Mesurer autrement : apports des approches multidimensionnelles

Une première manière de renouveler la mesure de la précarité énergétique consiste donc à recourir à des indicateurs « dits » composites. L’idée est de ne plus se limiter à un seul critère, mais de regrouper plusieurs dimensions du problème dans un indicateur unique. Celui-ci peut par exemple prendre en compte à la fois le niveau de revenu des ménages, la qualité énergétique de leur logement, leurs difficultés à payer les factures, les restrictions de chauffage ou encore l’inconfort thermique ressenti.

Cette approche se distingue des méthodes qui juxtaposent plusieurs indicateurs séparés, comme celles utilisées par l’ONPE. Ici, les différentes dimensions de la précarité énergétique sont combinées dans un même outil, ce qui permet d’avoir une vision plus globale des situations.

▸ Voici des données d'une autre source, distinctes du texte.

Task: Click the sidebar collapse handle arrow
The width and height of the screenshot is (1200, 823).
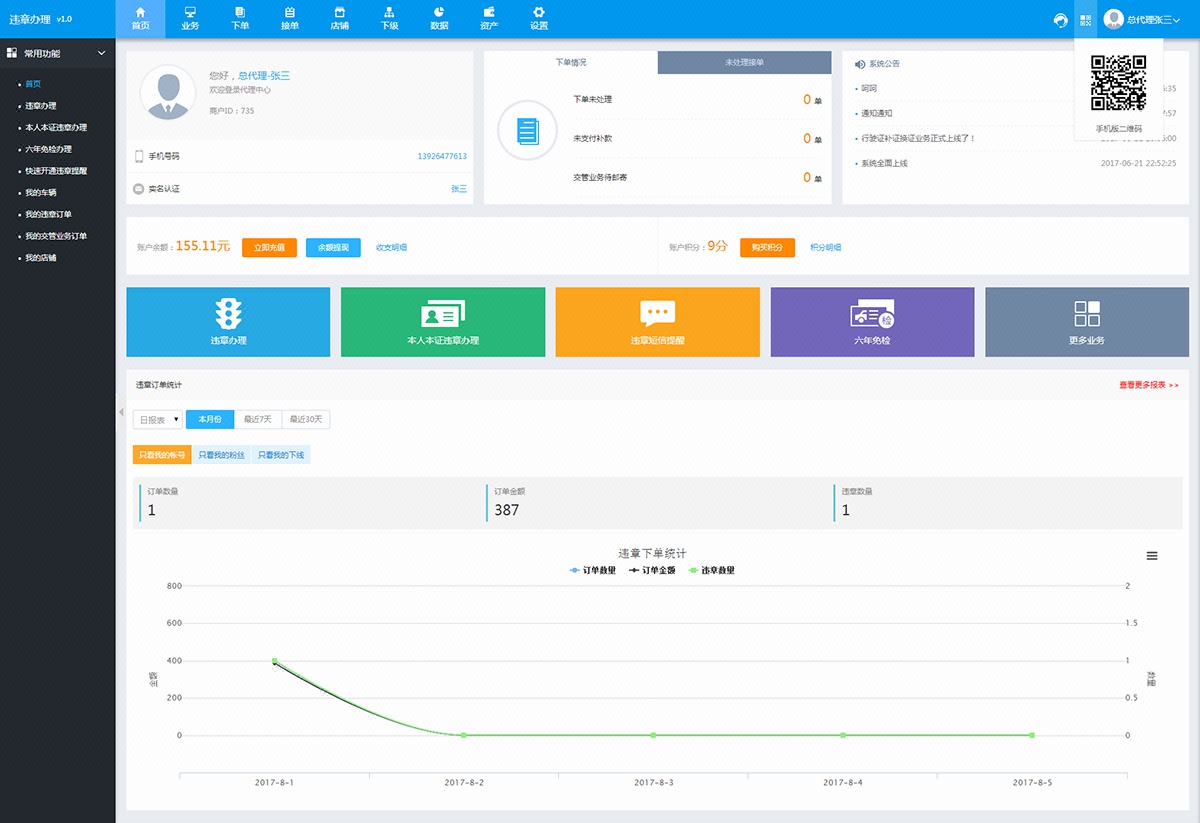Action: tap(121, 412)
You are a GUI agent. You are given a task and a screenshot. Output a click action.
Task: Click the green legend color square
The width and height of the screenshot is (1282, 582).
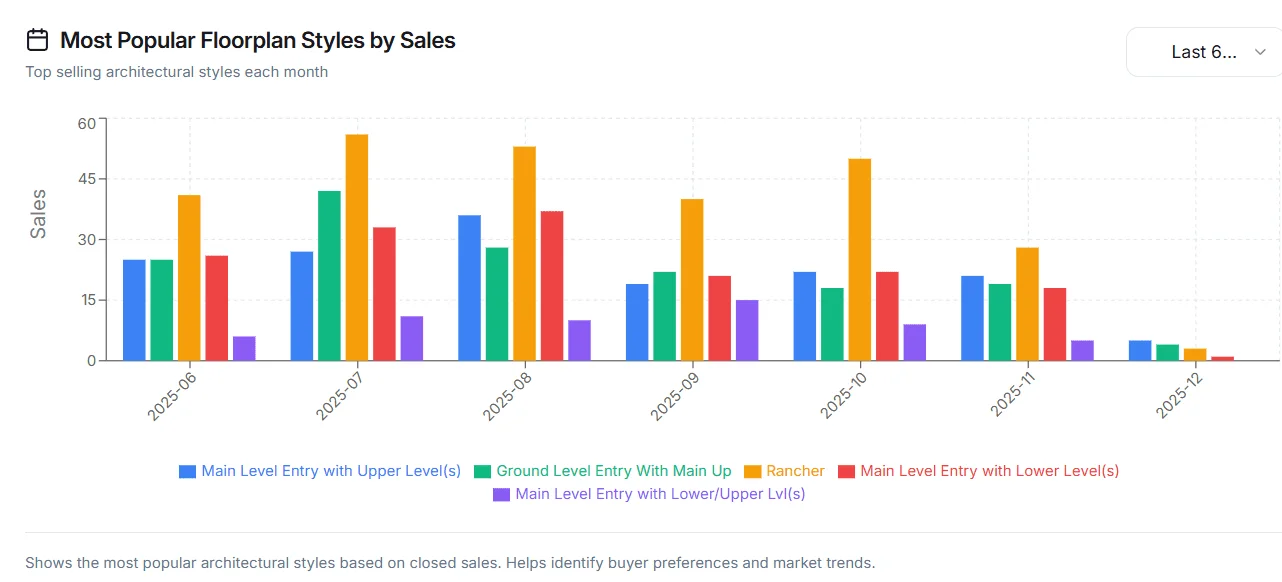click(483, 471)
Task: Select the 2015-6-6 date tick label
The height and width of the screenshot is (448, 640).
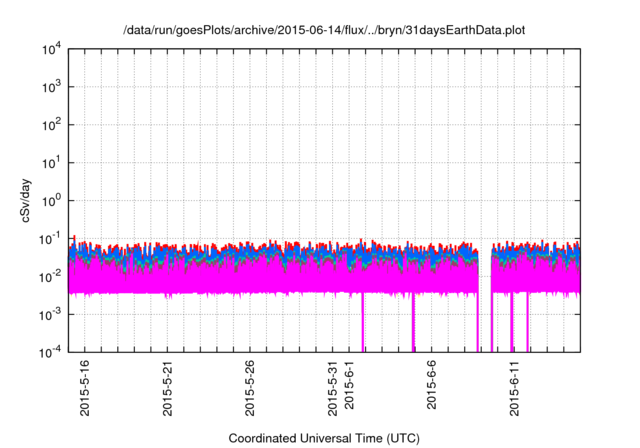Action: (432, 390)
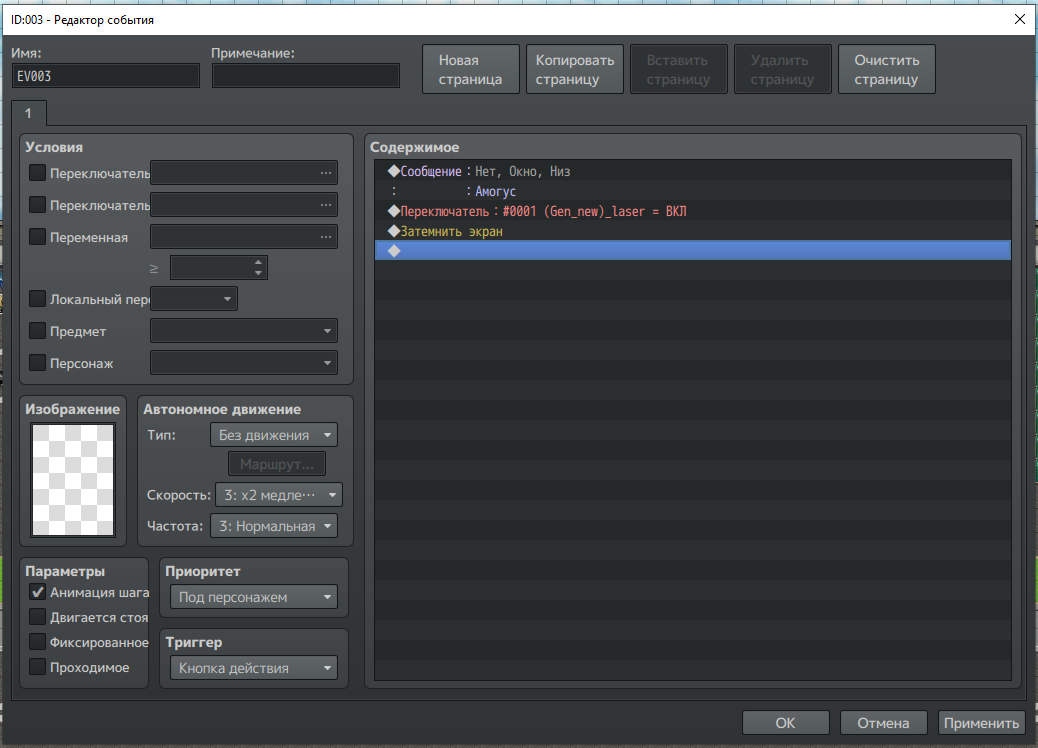Image resolution: width=1038 pixels, height=748 pixels.
Task: Click the diamond marker of Затемнить экран command
Action: point(393,231)
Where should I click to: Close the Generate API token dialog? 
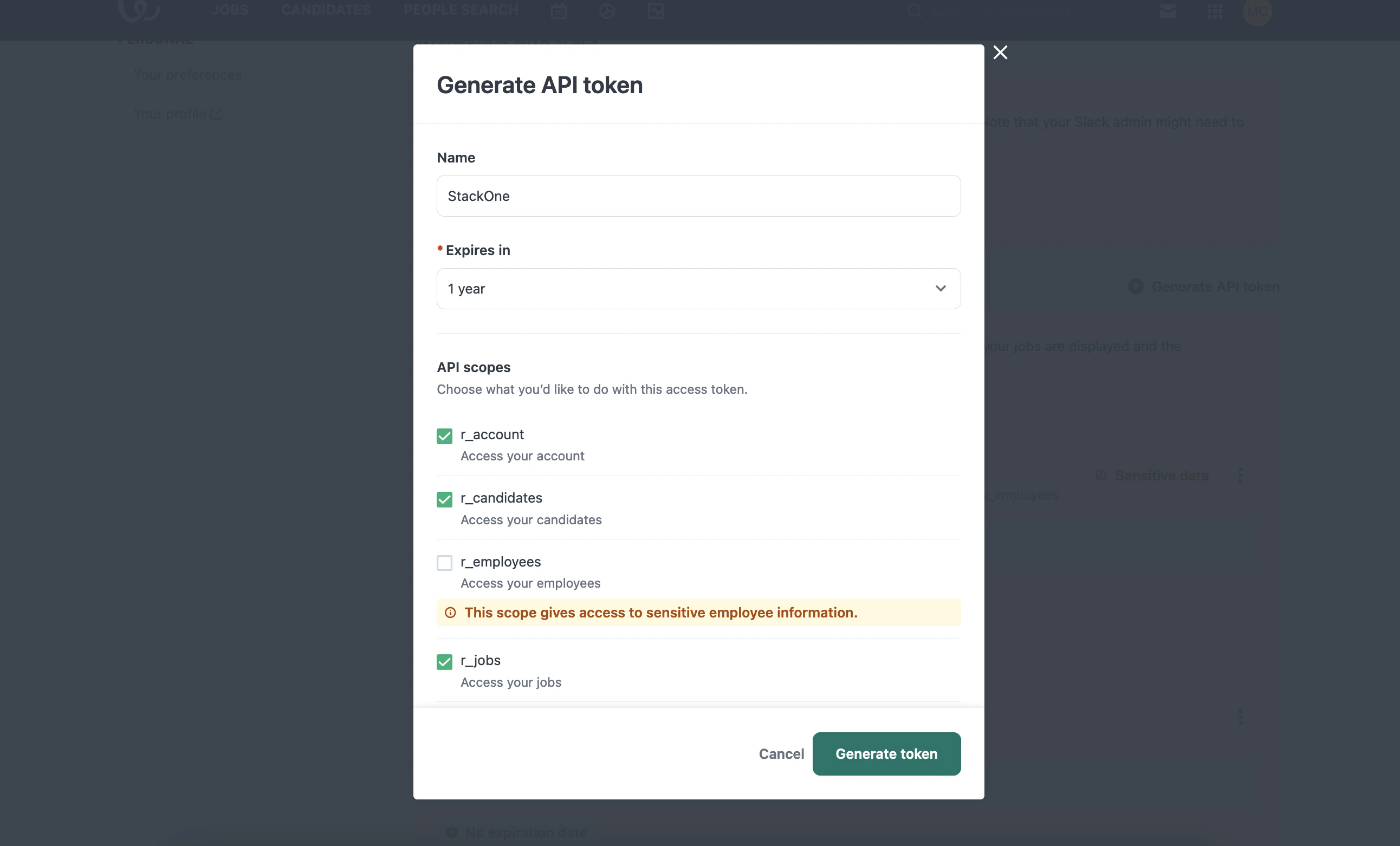[1000, 53]
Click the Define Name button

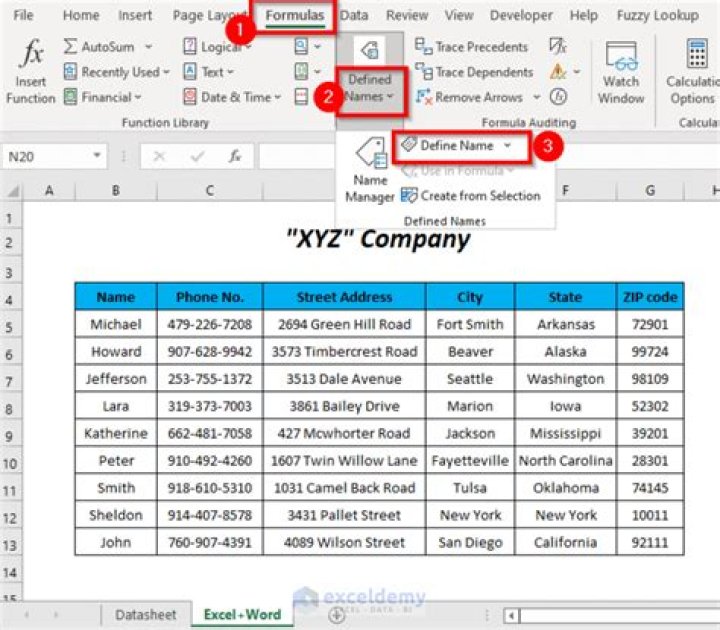pos(456,146)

Inspirée des travaux sur la pauvreté multidimensionnelle, cette méthode aide à mieux comparer les ménages entre eux et à identifier plus finement ceux qui sont les plus exposés.

L’INDICE DE PAUVRETÉ MULTIDIMENSIONNELLE

  • Mesurer la pauvreté avec un seul indice, par exemple le revenu, présente un risque : celui de n’avoir qu’une image partielle du phénomène. Pour ne pas invisibiliser certaines populations qui subissent ce fléau, l’indice de pauvreté multidimensionnelle, créé à l’Université d’Oxford en 2010 et utilisé dès cette année-là par le Programme des Nations unies pour le développement (PNUD), compile dix indices : la mortalité infantile, la nutrition, les années de scolarité, la sortie de scolarité, l’électricité, l’eau potable, les sanitaires, le sol de l’habitat, le combustible utilisé pour cuisiner, les biens mobiliers.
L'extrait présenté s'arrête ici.